Pronounced MAWS-feht. Acronym for metal-oxide semiconductor field-effect transistor. These are used in many scenarios where you want to convert voltages. On your motherboard for example to generate CPU Voltage, Memory Voltage, AGP Voltage etc.
Mosfets are usually used in pairs. If you see six mosfets around your CPU socket you have three-phase power.

Technical Info

MOSFETs come in four different types. They may be enhancement or depletion mode, and they may be n-channel or p-channel. For this application we are only interested in n-channel enhancement mode MOSFETs, and these will be the only ones talked about from now on. There are also logic-level MOSFETs and normal MOSFETs. The only difference between these is the voltage level required on the gate.

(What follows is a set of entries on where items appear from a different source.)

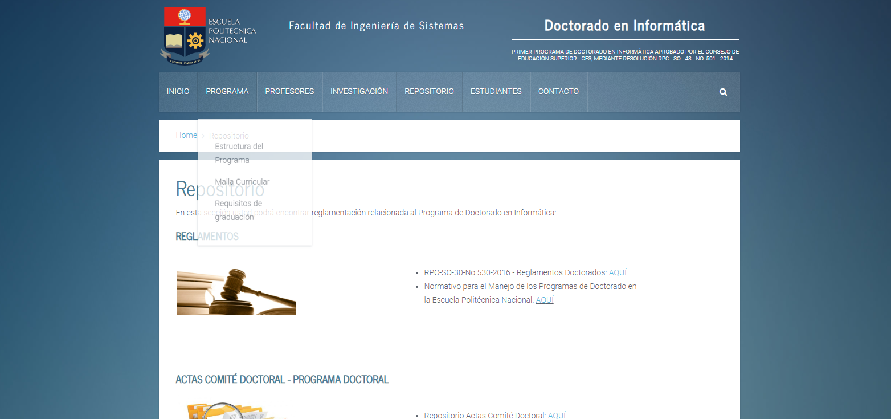Click the gavel and books image
891x419 pixels.
236,292
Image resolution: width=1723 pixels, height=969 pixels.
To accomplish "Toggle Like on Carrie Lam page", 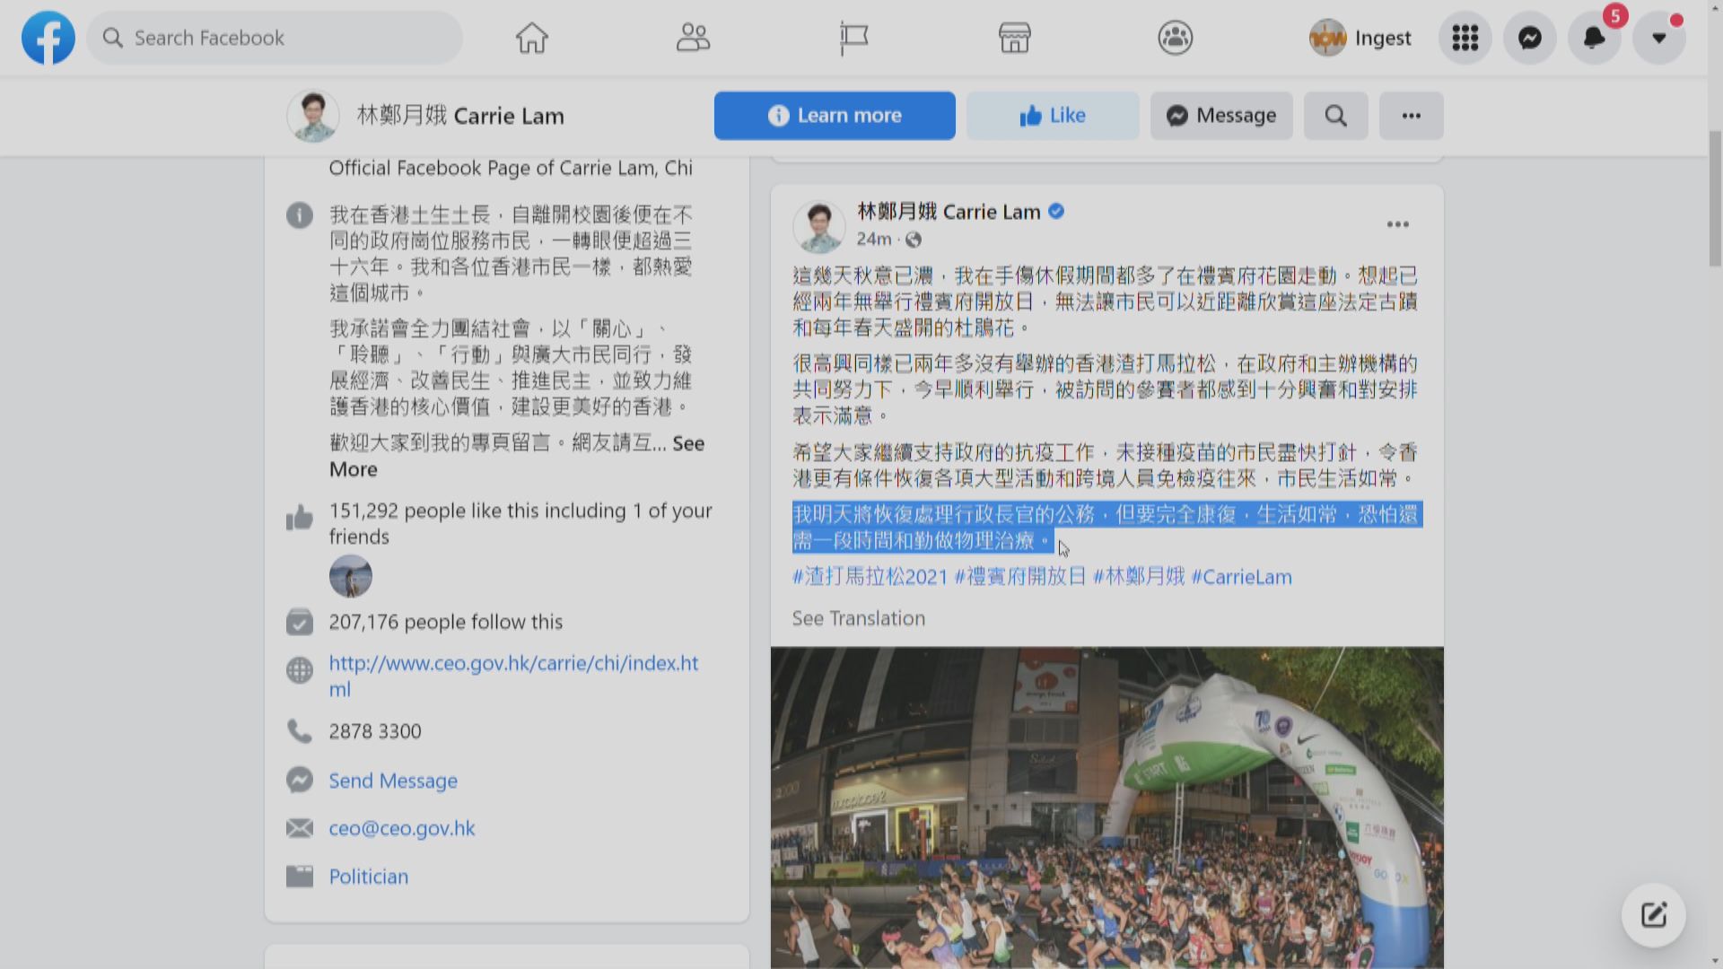I will click(1052, 116).
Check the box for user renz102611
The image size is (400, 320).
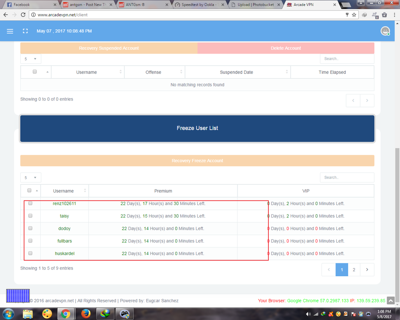point(30,203)
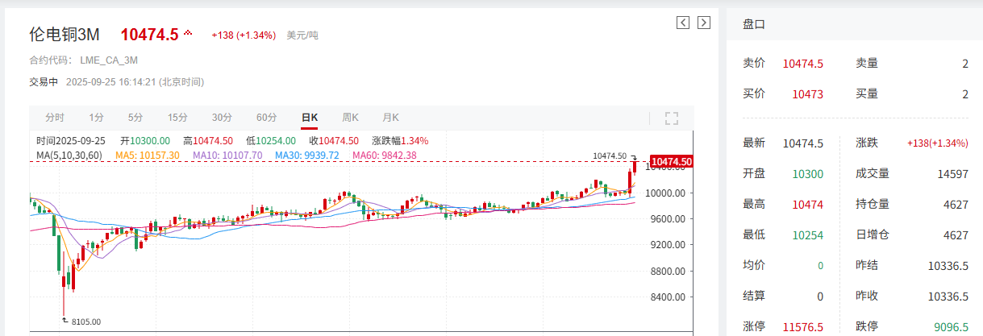This screenshot has width=983, height=336.
Task: Click the rising-trend icon beside price 10474.5
Action: pyautogui.click(x=189, y=34)
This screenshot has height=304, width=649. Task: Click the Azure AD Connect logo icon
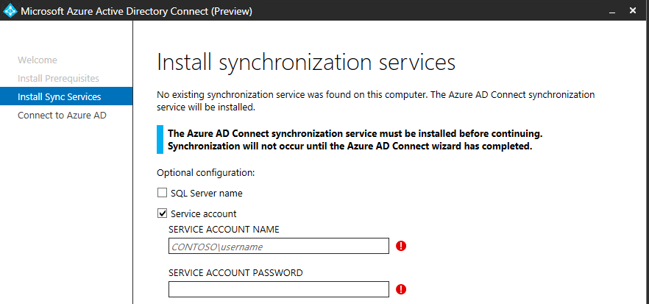point(10,11)
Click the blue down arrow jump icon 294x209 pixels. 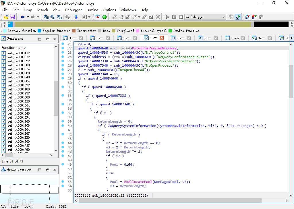pos(76,17)
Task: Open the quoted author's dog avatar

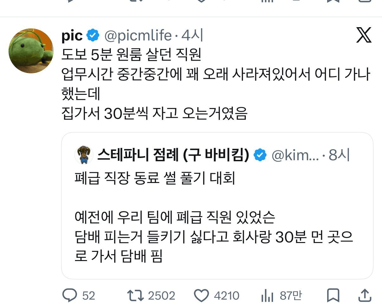Action: [84, 155]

Unlike bipolar transistors that are basically current-driven devices, MOSFETs are voltage-controlled power devices. If no positive voltage is applied between gate and source the MOSFET is always non-conducting. If we apply a positive voltage UGS to the gate we'll set up an electrostatic field between it and the rest of the transistor. The positive gate voltage will push away the 'holes' inside the p-type substrate and attracts the moveable electrons in the n-type regions under the source and drain electrodes. This produces a layer just under the gate's insulator through which electrons can get into and move along from source to drain. The positive gate voltage therefore 'creates' a channel in the top layer of material between oxide and p-Si. Increasing the value of the positive gate voltage pushes the p-type holes further away and enlarges the thickness of the created channel. As a result we find that the size of the channel we've made increases with the size of the gate voltage and enhances or increases the amount of current which can go from source to drain- this is why this kind of transistor is called an enhancement mode device.

More info here: http://homepages.which.net/~paul.hills/SpeedControl/Mosfets.html

MOSFET testing

Get a multimeter with a diode test range.
Connect the meter negative to the MOSFET's source.
Hold the MOSFET by the case or the tab if you wish, it doesn't matter if you touch the metal body but be careful not to touch the leads until you need to. Do NOT allow a MOSFET to come in contact with your clothes, plastic or plastic products, etc. because of the high static voltages it can generate.
First touch the meter positive on to the gate.
Now move the positive meter probe to the drain. You should get a low reading. The MOSFET's gate capacitance has been charged up by the meter and the device is turned on.
With the meter positive still connected to the drain, touch a finger between source and gate (and drain if you wish, it doesn't matter). The gate will be discharged through your finger and the meter reading should go high, indicating a non-conducting device.